どんな検索用語でこのサイトに来ているのかとGoogleAnalyticsを見てみたら、一番多かった用語が「post_ip_port.php」だった。
なんだこれ?っとおもっていたら、VPSサーバーで海外からの不正アクセスを全て遮断する で書いてた不正アクセスログの文章の一部だった。
あー、やっぱ気になりますよね。リファラーにも出てくるんですが、なぜかリクエストURIの方にそのまま「/123.249.24.233/POST_ip_port.php」が出てくるので、すごく気持ちが悪い。僕も気になりましたその時は。
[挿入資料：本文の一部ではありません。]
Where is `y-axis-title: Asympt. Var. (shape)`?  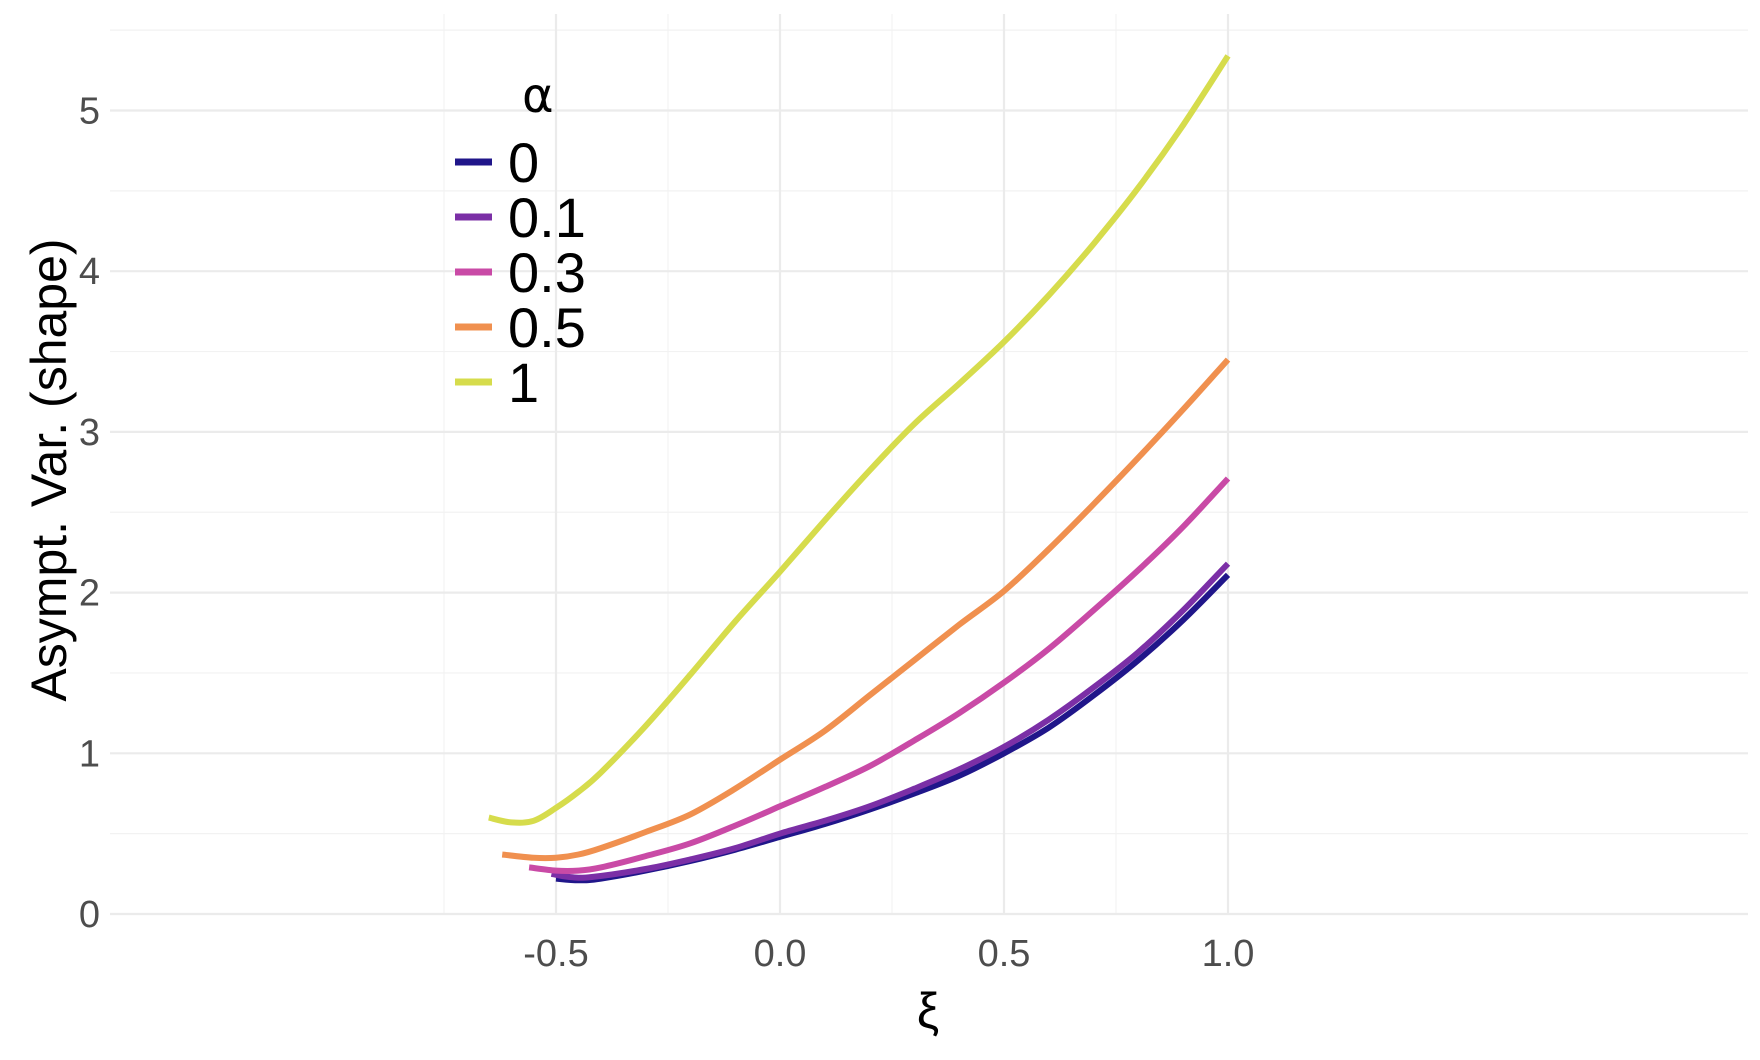
y-axis-title: Asympt. Var. (shape) is located at coordinates (49, 470).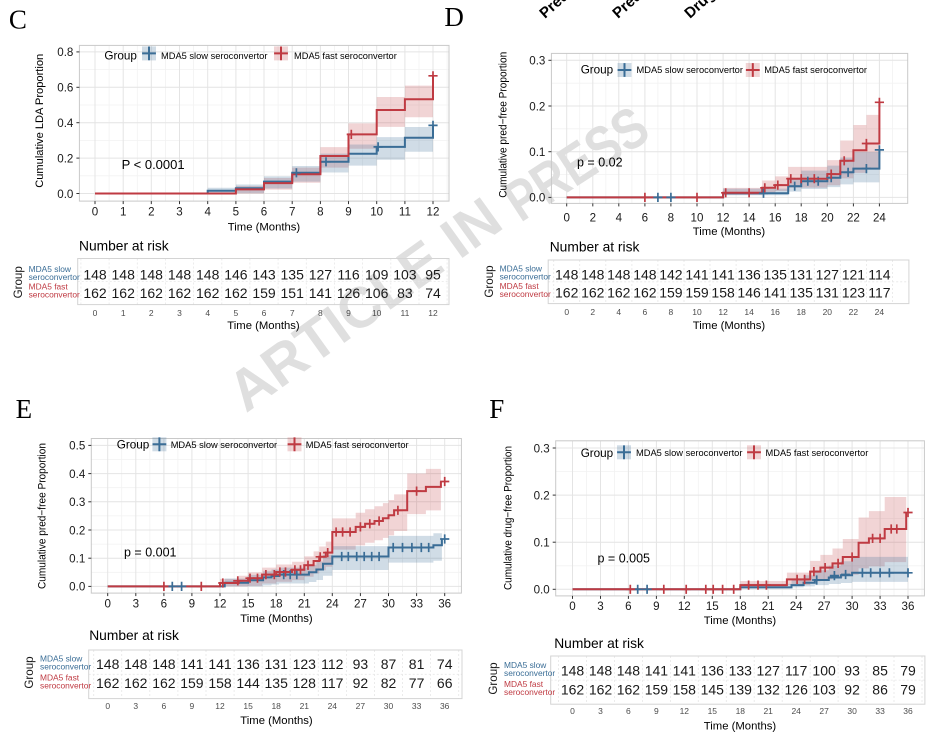  I want to click on svg-text: 27, so click(824, 711). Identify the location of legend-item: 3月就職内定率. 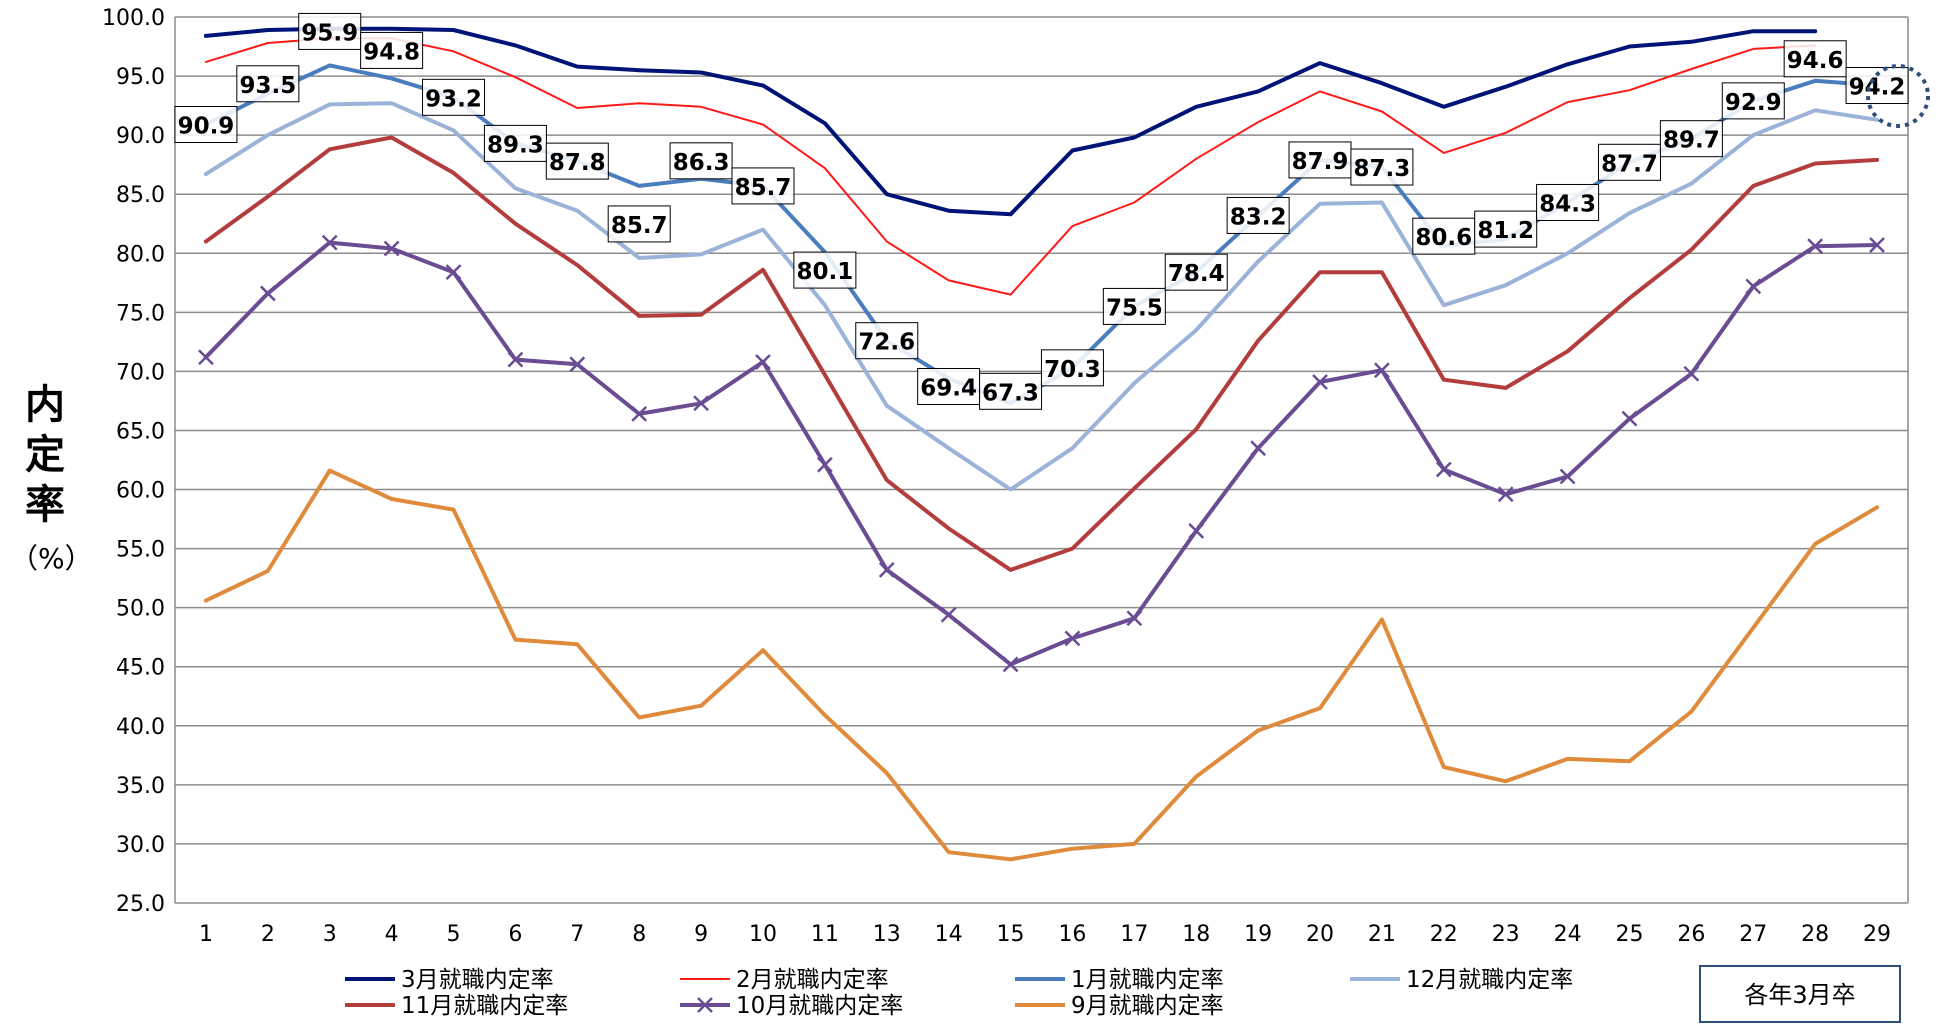
(450, 980).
でも、海外からのアクセス遮断してからは、一つもログには現れてこなかったので、今まで存在を忘れてました。
ちょっと、調べてみたら、日本でこのことに対して書かれている方はいない。
また、英語圏の人も掲示板で質問している方がいましたが、だれも原因やこれがなんなのかハッキリとはわかっていないようです。
どうも今年の5月あたりから沢山の人のアクセスログに出てきているようですね。
まあ、URLのIP部分を調べたら「中国」だし、POST_ip_port.php というファイル名から連想するにポートスキャンでもしようとしているのかな?
どちらにせよ、このアドレスは踏まない方がいいし、ブロックするべきだろう。
この不正アクセス元のIPを抽出すると、以下の二つからアクセスされていたので、この二つをブロックしつつ、POST_ip_port.phpをリクエストしてくるアクセスを403 Forbiddenにする。
.htaccess に以下の記述を追記。
# 不正アクセスIPを拒否
order allow,deny
allow from all
deny from 222.186.129.5
deny from 222.186.30.211
# リクエストURIにPOST_ip_port.phpが含まれている場合は遮断
RewriteEngine On
RewriteCond %{REQUEST_URI} "POST_ip_port.*"
RewriteRule ^(.*)$ - [F,L]
一応、このように対応しました。今のところ大丈夫なようです。